Last month, the case returned, this time to Newport Crown Court where a confiscation order, made by the Council under the Proceeds of Crime Act, was heard to recoup the defrauded money.
The Harrisons contested the order, but the court ruled against them. Subsequent legal discussion found the pair had two reliable assets – their home and money in a bank account which has since been emptied.
A value for their home was agreed at £45,000 and a confiscation order was made by the judge for this sum of money to be paid in full to the Council within 6 months, with the likelihood that they would be forced to sell their home to pay.
The case is yet a further important example of the work taking place across Rhondda Cynon Taf Council, as well as with its partner agencies including South Wales Police and Department for Works & Pensions, to ensure those who are fraudulently claiming benefits are dealt with.
It is hoped this successful case sends a clear message to those illegally claiming benefits that efficient and effective processes are in place to deal with them and the Council has the legal powers to not only prosecute offenders, but also secure orders under the Proceeds of Crime Act to ensure they pay back what they have, essentially, stolen.
The case should also serve as a reassurance to other, vulnerable, residents that ongoing work continues to ensure public money is protected so it only goes to those who need it the most.
Nick Jones, Service Director for Operational Finance at Rhondda Cynon Taf Council, said: “This outcome is the latest in a series of important and successful joint investigations carried out by the Council’s Counter Fraud Team and the Department for Work and Pensions.

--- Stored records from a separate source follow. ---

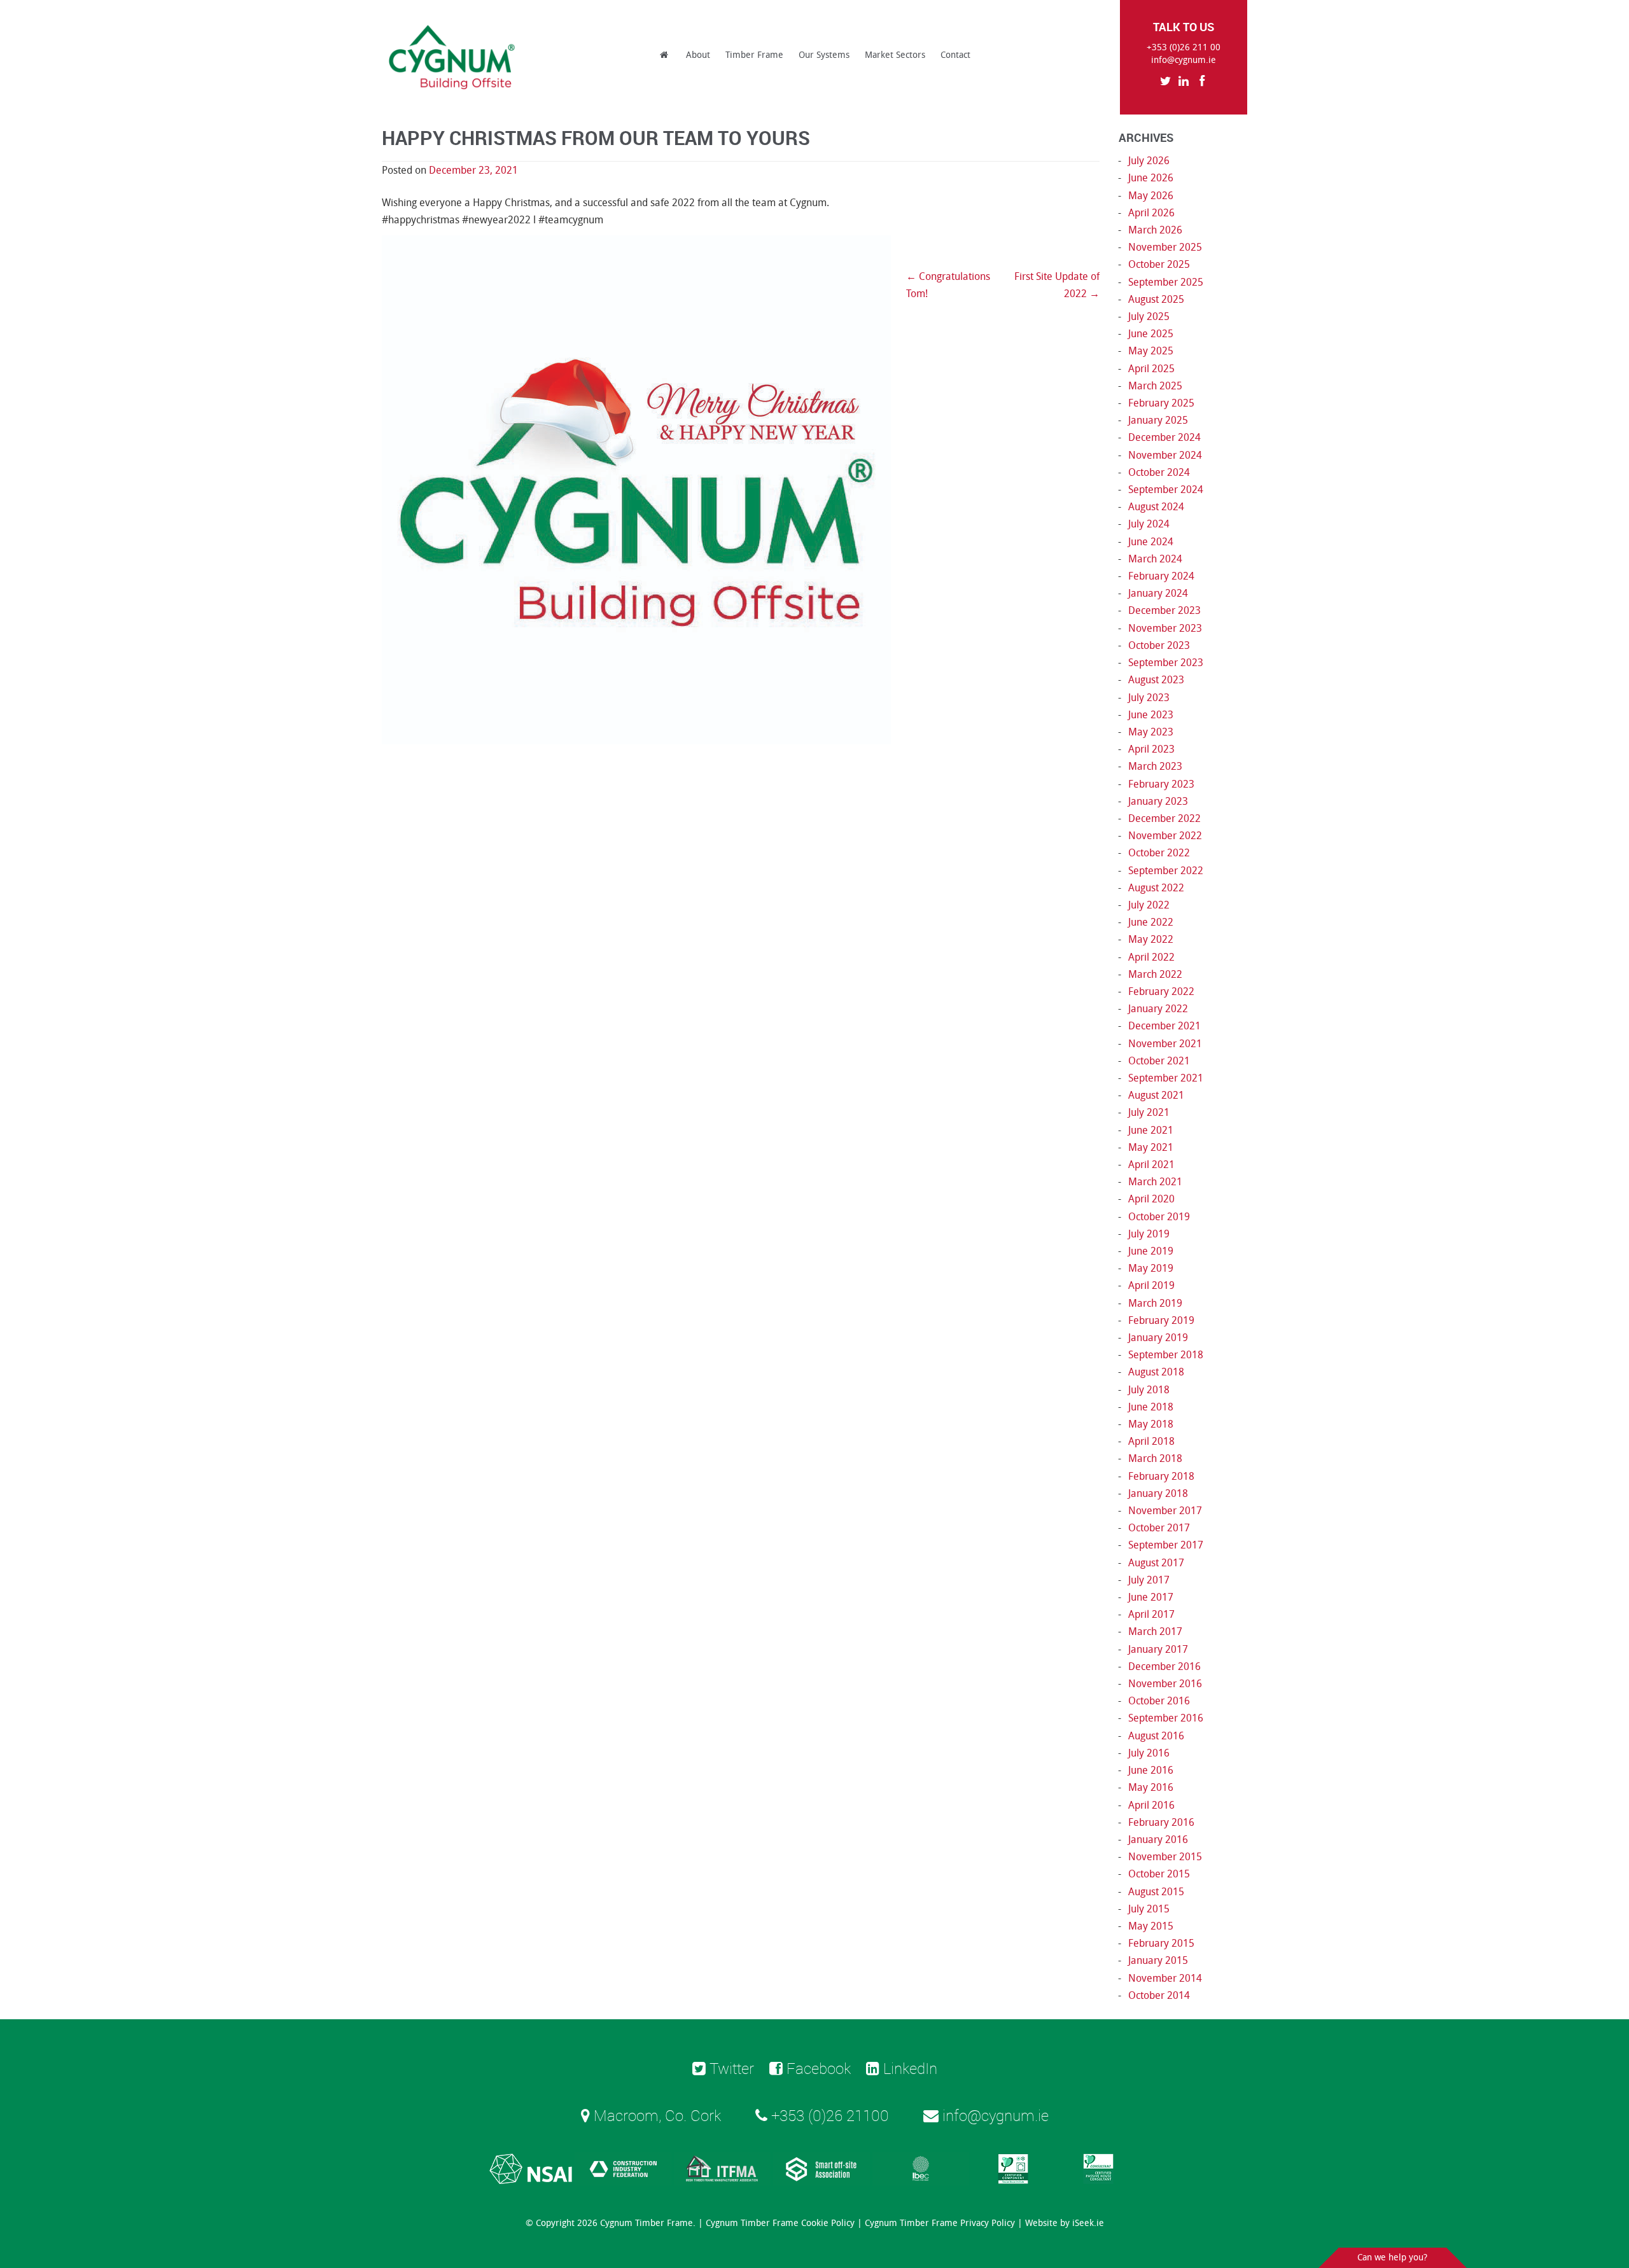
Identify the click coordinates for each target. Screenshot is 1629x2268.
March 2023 (1155, 766)
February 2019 (1161, 1320)
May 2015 (1150, 1926)
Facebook (817, 2068)
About (698, 55)
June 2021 (1150, 1130)
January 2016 (1158, 1839)
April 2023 (1151, 749)
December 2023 (1164, 610)
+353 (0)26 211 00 (1183, 47)
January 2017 (1158, 1649)
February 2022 (1161, 991)
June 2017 (1150, 1597)
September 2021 (1165, 1078)
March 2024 (1155, 559)
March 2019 (1155, 1303)
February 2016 (1161, 1822)
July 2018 (1149, 1390)
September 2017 (1165, 1545)
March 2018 (1155, 1458)
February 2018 (1161, 1476)
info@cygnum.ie (1183, 60)
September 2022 (1165, 871)
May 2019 (1150, 1268)
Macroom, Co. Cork (655, 2115)
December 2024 (1164, 437)
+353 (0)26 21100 (828, 2115)
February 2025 (1161, 403)
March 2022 (1155, 974)
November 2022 (1165, 836)
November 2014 (1165, 1978)
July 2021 (1149, 1112)
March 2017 (1155, 1631)
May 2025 (1150, 351)
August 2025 (1156, 299)
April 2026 (1151, 213)
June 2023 (1150, 715)
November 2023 (1165, 628)
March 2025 (1155, 386)
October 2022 (1159, 853)
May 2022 (1150, 939)
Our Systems (824, 55)
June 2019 (1150, 1251)
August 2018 (1156, 1372)
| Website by (1060, 2223)
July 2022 (1149, 905)
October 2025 (1159, 264)
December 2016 (1164, 1666)
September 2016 (1165, 1718)
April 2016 (1151, 1805)
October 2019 (1159, 1217)
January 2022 (1158, 1009)
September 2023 (1165, 663)
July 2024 (1149, 524)
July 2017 (1149, 1580)
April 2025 (1151, 369)
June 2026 (1150, 178)
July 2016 (1149, 1753)
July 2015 (1149, 1909)
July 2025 (1149, 316)
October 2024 (1159, 472)
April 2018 (1151, 1441)
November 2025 (1165, 247)
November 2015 (1165, 1857)
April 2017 (1151, 1614)
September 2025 (1165, 282)
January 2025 (1158, 420)
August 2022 (1156, 888)
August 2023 (1156, 680)
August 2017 (1156, 1563)
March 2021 (1155, 1182)
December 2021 (1164, 1026)
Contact (955, 55)
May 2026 (1150, 196)
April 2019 (1151, 1285)
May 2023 (1150, 732)
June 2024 (1150, 542)
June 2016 (1150, 1770)
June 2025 (1150, 334)
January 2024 (1158, 593)
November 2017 (1165, 1511)
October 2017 (1159, 1528)
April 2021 (1151, 1164)
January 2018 (1158, 1493)
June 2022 (1150, 922)
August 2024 (1156, 507)
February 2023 (1161, 784)
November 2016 (1165, 1684)
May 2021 (1150, 1147)
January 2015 (1158, 1960)
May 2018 (1150, 1424)
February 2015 (1161, 1943)
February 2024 (1161, 576)
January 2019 (1158, 1338)
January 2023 (1158, 801)
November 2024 (1165, 455)
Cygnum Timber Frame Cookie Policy (780, 2223)
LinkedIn (908, 2068)
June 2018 (1150, 1407)
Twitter (730, 2068)
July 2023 (1149, 698)
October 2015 (1159, 1874)
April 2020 (1151, 1199)
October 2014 (1159, 1995)
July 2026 (1149, 161)
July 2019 (1149, 1234)
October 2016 (1159, 1701)
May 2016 (1150, 1787)
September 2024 (1165, 490)
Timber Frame (754, 55)
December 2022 (1164, 818)
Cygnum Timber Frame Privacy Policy (940, 2223)
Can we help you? (1392, 2257)
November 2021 (1165, 1044)
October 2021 (1159, 1061)
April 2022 (1151, 957)
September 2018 (1165, 1355)
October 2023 (1159, 645)
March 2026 (1155, 230)
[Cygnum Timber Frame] (452, 57)
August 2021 (1156, 1095)
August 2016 (1156, 1736)
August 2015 (1156, 1892)
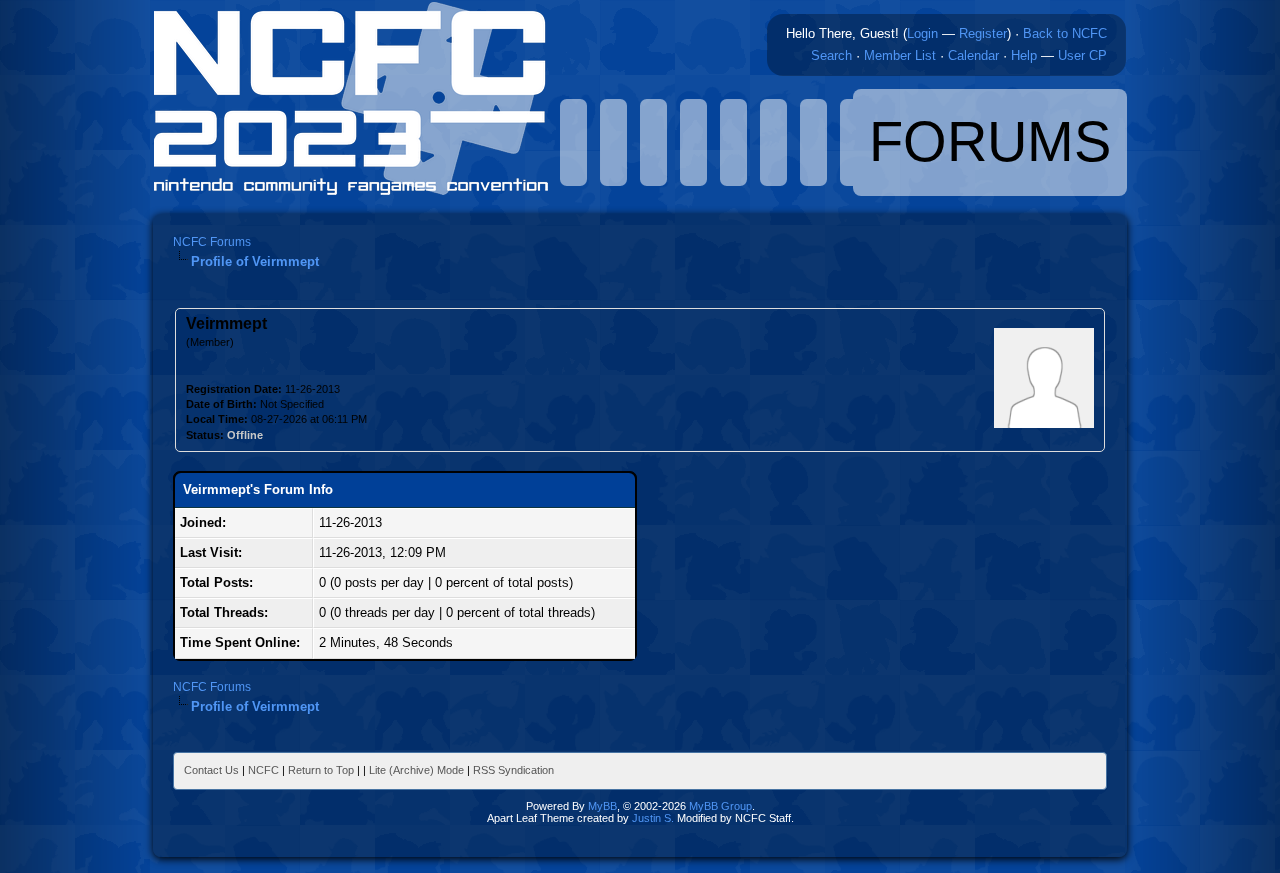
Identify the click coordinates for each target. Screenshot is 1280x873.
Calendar (973, 55)
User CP (1082, 55)
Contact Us (211, 770)
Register (983, 33)
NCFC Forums (212, 242)
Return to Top (321, 770)
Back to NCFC (1065, 33)
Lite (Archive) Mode (416, 770)
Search (831, 55)
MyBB (602, 806)
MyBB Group (720, 806)
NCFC (263, 770)
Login (922, 33)
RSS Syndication (513, 770)
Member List (900, 55)
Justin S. (653, 818)
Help (1024, 55)
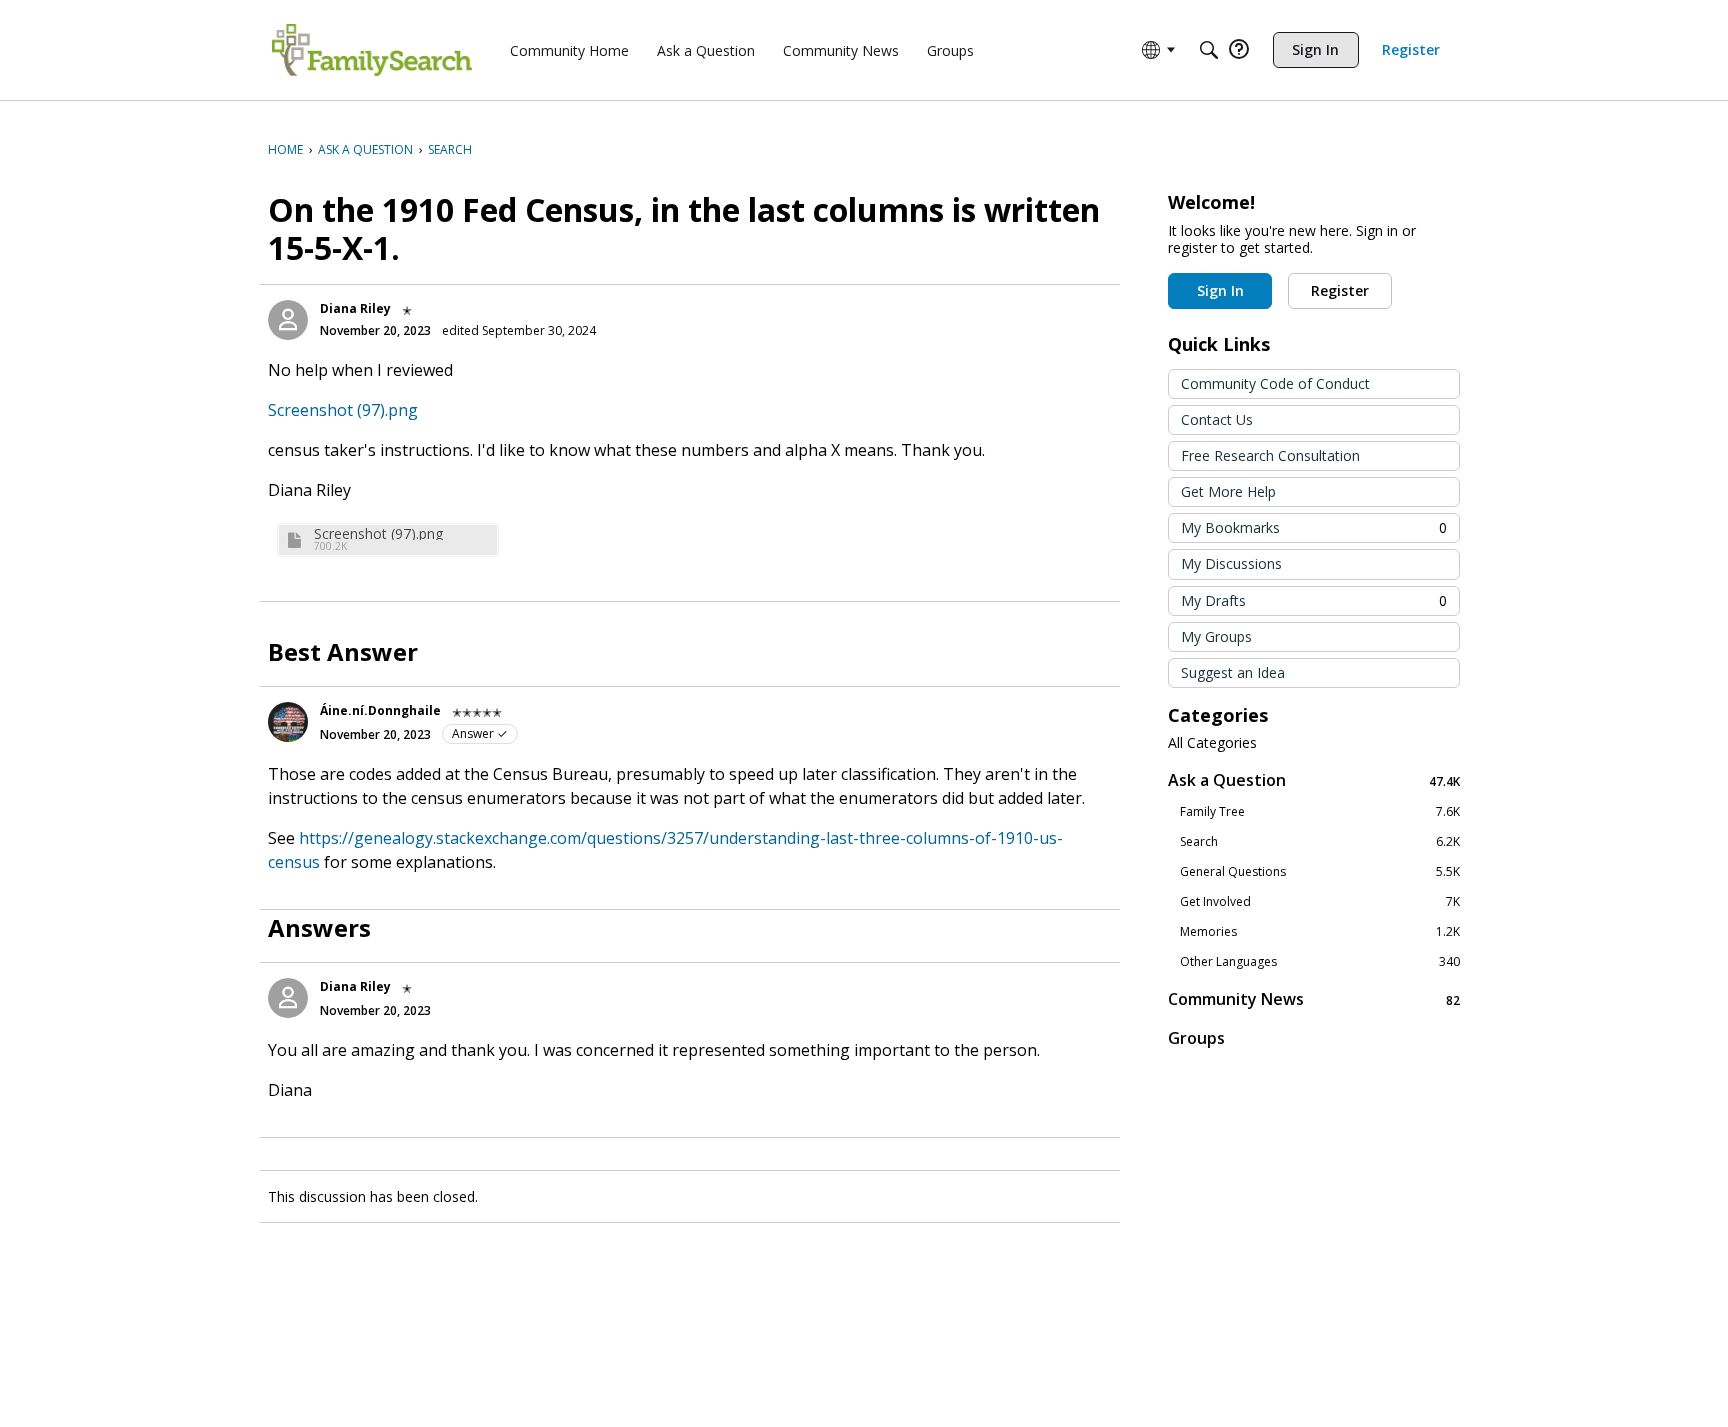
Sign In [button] (1220, 290)
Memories (1320, 932)
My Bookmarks (1314, 527)
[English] (372, 50)
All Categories (1212, 743)
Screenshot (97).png (343, 410)
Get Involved (1320, 902)
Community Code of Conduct (1275, 383)
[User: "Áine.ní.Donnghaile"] (288, 722)
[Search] (1209, 50)
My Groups (1216, 636)
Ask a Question (1314, 780)
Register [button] (1340, 290)
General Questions (1320, 872)
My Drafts (1314, 600)
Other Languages (1320, 962)
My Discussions (1231, 563)
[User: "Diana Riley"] (288, 320)
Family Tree (1320, 812)
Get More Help (1228, 491)
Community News (1314, 999)
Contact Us (1217, 419)
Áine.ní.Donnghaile (380, 710)
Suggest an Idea (1233, 672)
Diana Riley (355, 308)
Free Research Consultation (1270, 455)
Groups (1196, 1038)
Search (1320, 842)
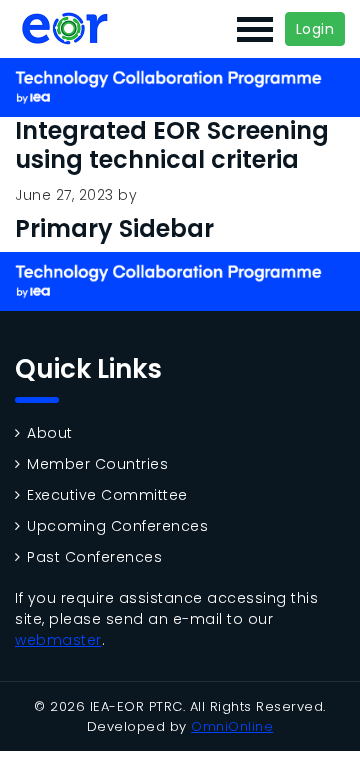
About (50, 433)
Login (315, 29)
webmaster (58, 640)
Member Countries (97, 464)
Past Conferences (94, 557)
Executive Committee (107, 495)
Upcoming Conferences (117, 526)
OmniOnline (232, 726)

“The Council hopes that this sends a strong warning to offenders that it continues to work proactively against fraudulent behaviour and will take action against those who commit benefit fraud. It also provides reassurance to the rest of the community that the Council will not tolerate benefit fraud.
“As well as working hard to target those who are claiming benefits illegally, the Council’s objective is to ensure every resident receives the level of support they are actually entitled to, particularly in these difficult financial times.
“Cases such as these highlight how the Council is protecting public funds to ensure every penny is directed to those who most need and deserve financial assistance.”